Load Test 1 - Scenario 1

Execution Environments:

Data Center in current architecture
Data Center in the new architecture
Subsidiary 1 in current architecture
Subsidiary 1 in the new architecture

Initial Load: 15 logged-on users
Ramp-up: 15 users every 5 minutes
Final Load: 300 users
Post-final ramp-up evaluation time: 30 minutes

Load Testing 2 - Scenario 1

Execution Environments:

Data Center in current architecture
Data Center in the new architecture
Subsidiary 1 in current architecture
Subsidiary 1 in the new architecture

Initial Load: 15 logged-on users
Ramp-up: 15 users every 5 minutes
Final Load: 500 users
Post-final ramp-up evaluation time: 30 minutes

Load Testing 3 - Scenario 1

Execution Environments:

Data Center in current architecture
Data Center in the new architecture
Subsidiary 1 in current architecture
Subsidiary 1 in the new architecture

Initial Load: 15 logged-on users
Ramp-up: 15 users every 5 minutes
Final Load: 700 users
Evaluation time after final ramp-up: 30 Minutes

Stress Test 1 - Scenario 1 - 3 application servers

Execution Environments:

Data Center in current architecture
Data Center in the new architecture
Subsidiary 1 in current architecture
Subsidiary 1 in the new architecture

Initial Load: 300 logged-on users
Ramp-up: 50 users every 5 minutes

Sample Stress Test Results

Instead of creating some random graphics to show the possible ways to report the results, I will refer to a real case scenario exposed by a specialized company in stress and load tests, which I think would be more suitable to show how complex and extensive those reports are.

An example is from WebPerformance.com where they have tremendous expertise and a complete report covering every aspect of the tests:

Sample report

I suggest searching other companies in this area to analyze how they manage those tests.

Test Tooling and Automation

We must always look for an environment similar to the production environment to have more reliability in the test results.
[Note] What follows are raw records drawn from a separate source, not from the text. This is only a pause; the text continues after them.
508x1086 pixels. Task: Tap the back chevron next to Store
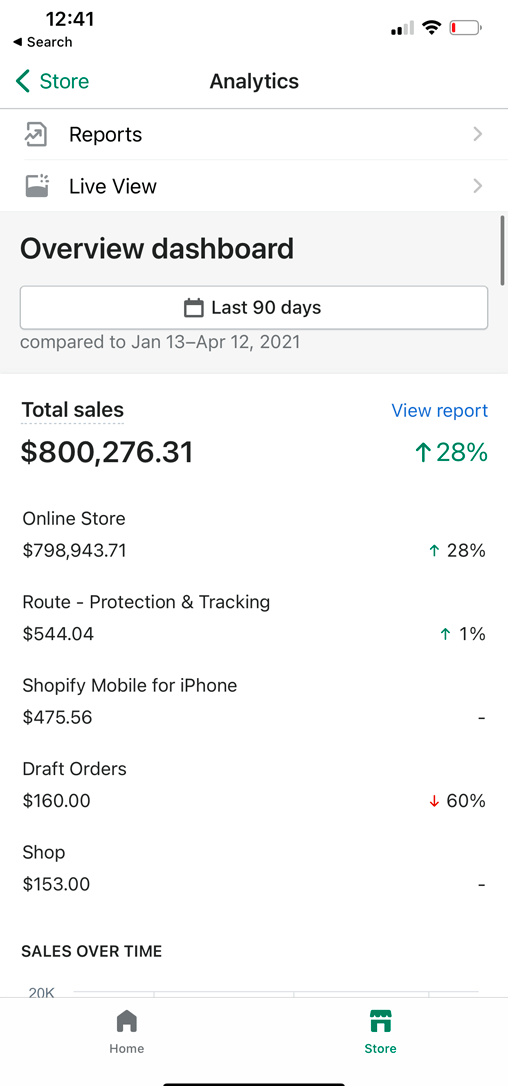coord(23,81)
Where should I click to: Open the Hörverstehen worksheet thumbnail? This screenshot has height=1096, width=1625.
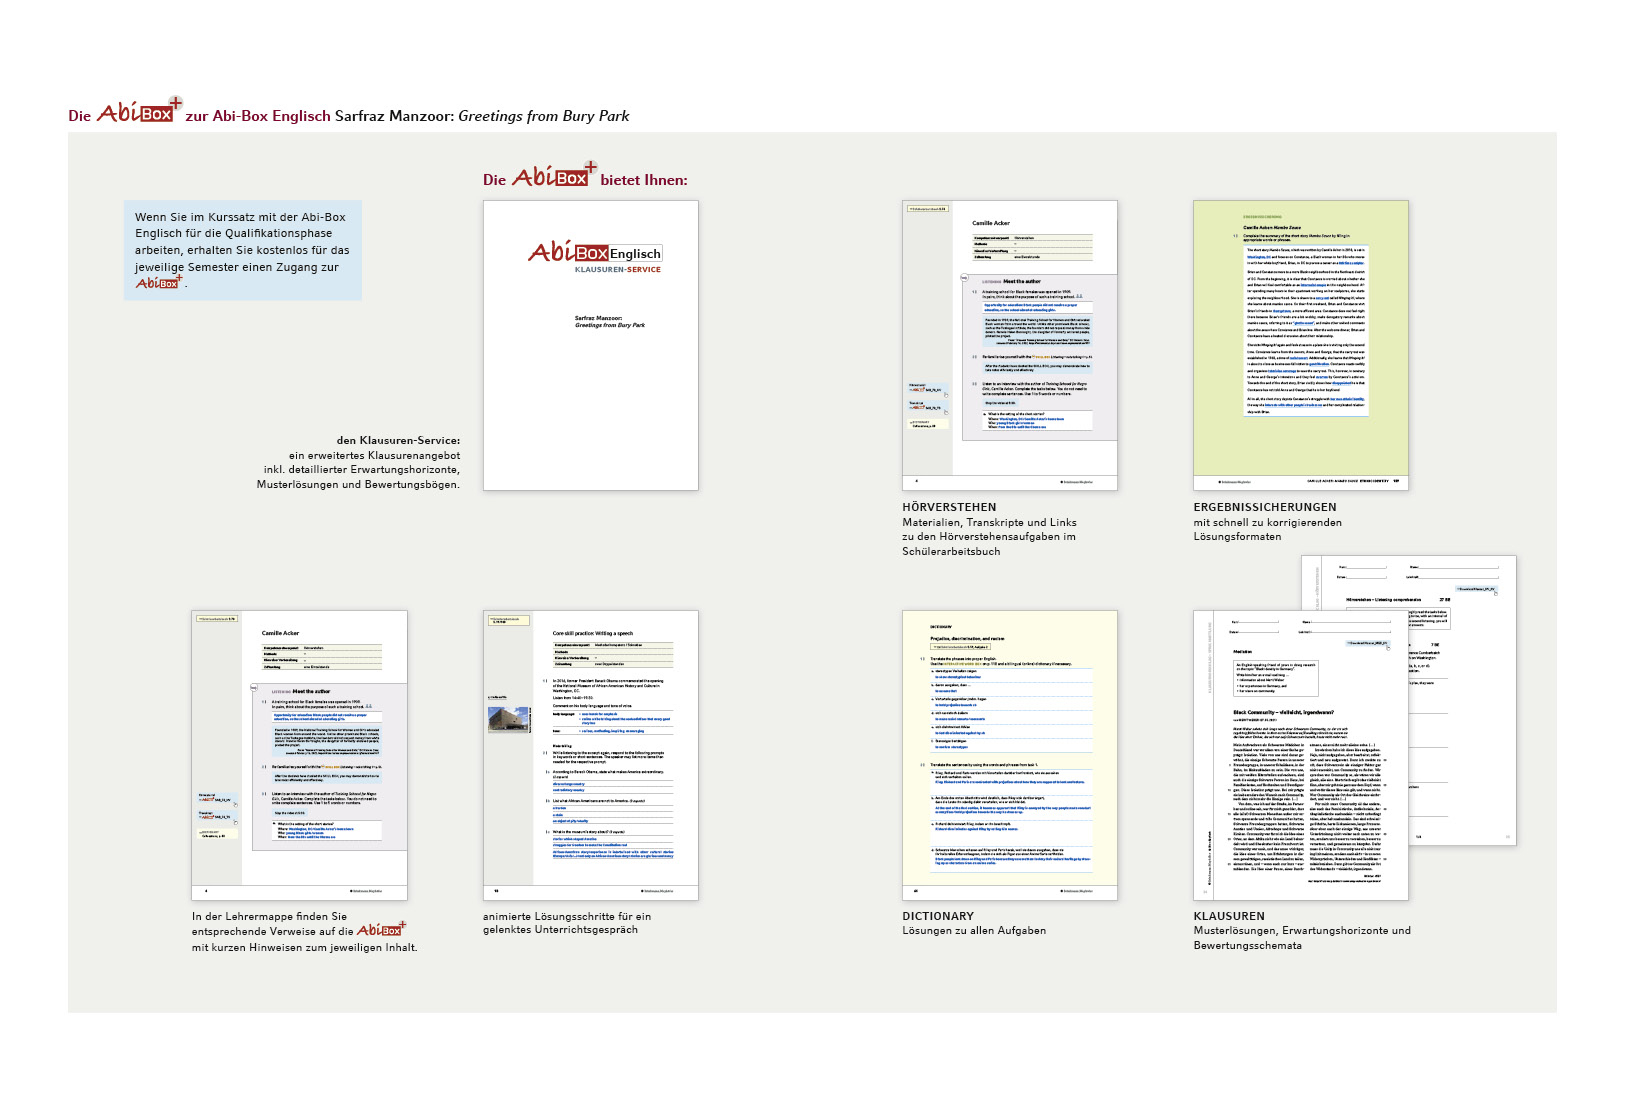(1009, 345)
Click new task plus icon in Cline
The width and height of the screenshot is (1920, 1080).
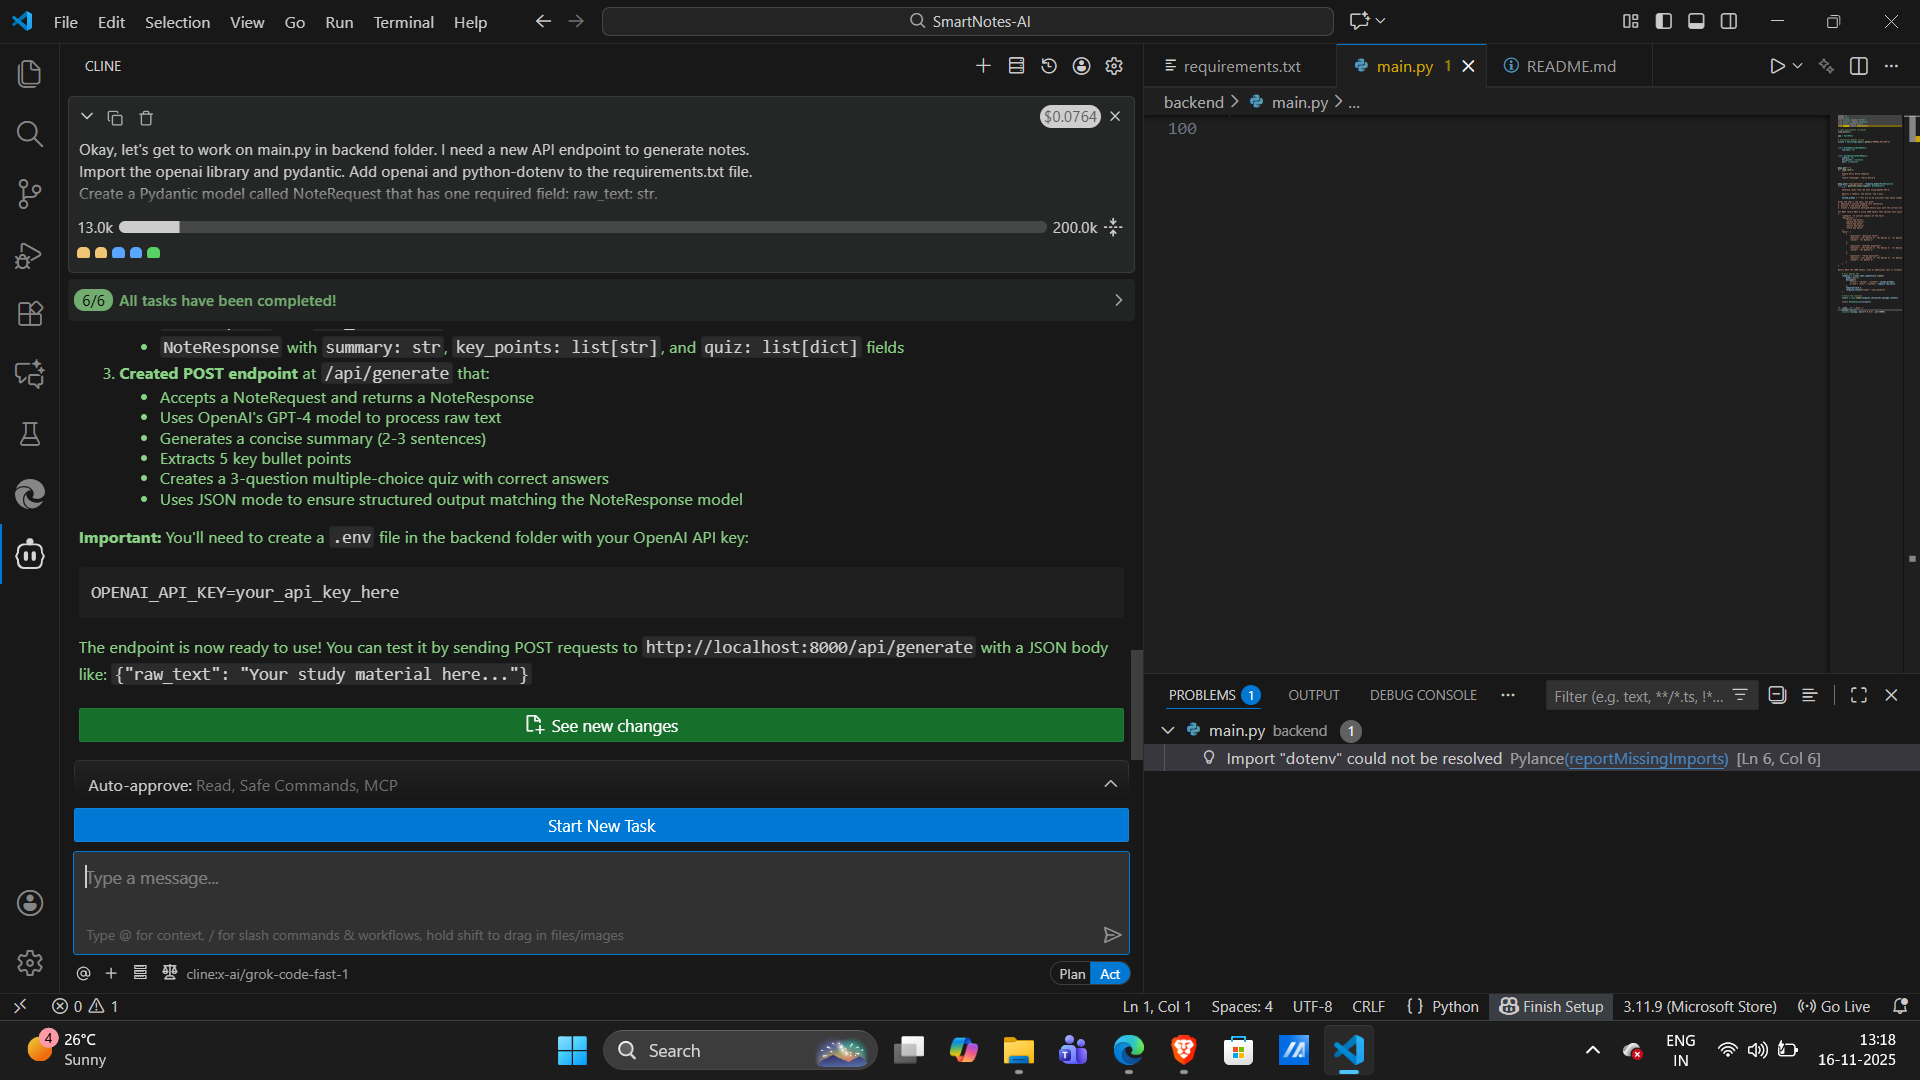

Here you must also define the test tool to be used, its geographical distribution, the configuration of test scripts, and the repository of evidence (results) to be later analyzed.

I emphasize the need for geographic distribution because this directly affects the latency of the requests. If we have, for example, a system hosted in a data center in SP and the client has units in all Brazilian states, undoubtedly, the latency of the SP units will be lower than the latency of the country's northern states. Therefore, in cases like this, we recommend the distribution of the test robots in all regions to get an accurate perception of the load for these users, data that can influence the measures we will take to improve performance.

Consolidation and test results

Finally, all the data must be consolidated, and the results presented for each scenario and execution show the gaps, actions taken, and improvements obtained with such activities. These tests can be performed at the end of each sprint/delivery to the customer or at specific milestones. Sometimes, such tests may involve a large group of specialists from the solution developer company and the client's production/infrastructure support teams. Before finalizing, it is worth mentioning one last point:

We must always be aware of what we call tail latencies, which are represented here in the graph starting at 90%. At these points is where we have the worst performance and, in many cases, can be the result of errors in the system. However, no matter the smallest percentage this may be, as in the case of 99%, this indicates failures that in everyday use may be acceptable, but that can be highly impactful in cases of exacerbated use of the system, such as during seasonal periods like Black-Friday or after a successful marketing campaign. So never dismiss these cases. Keep investigating to ensure robustness during these periods of high usage.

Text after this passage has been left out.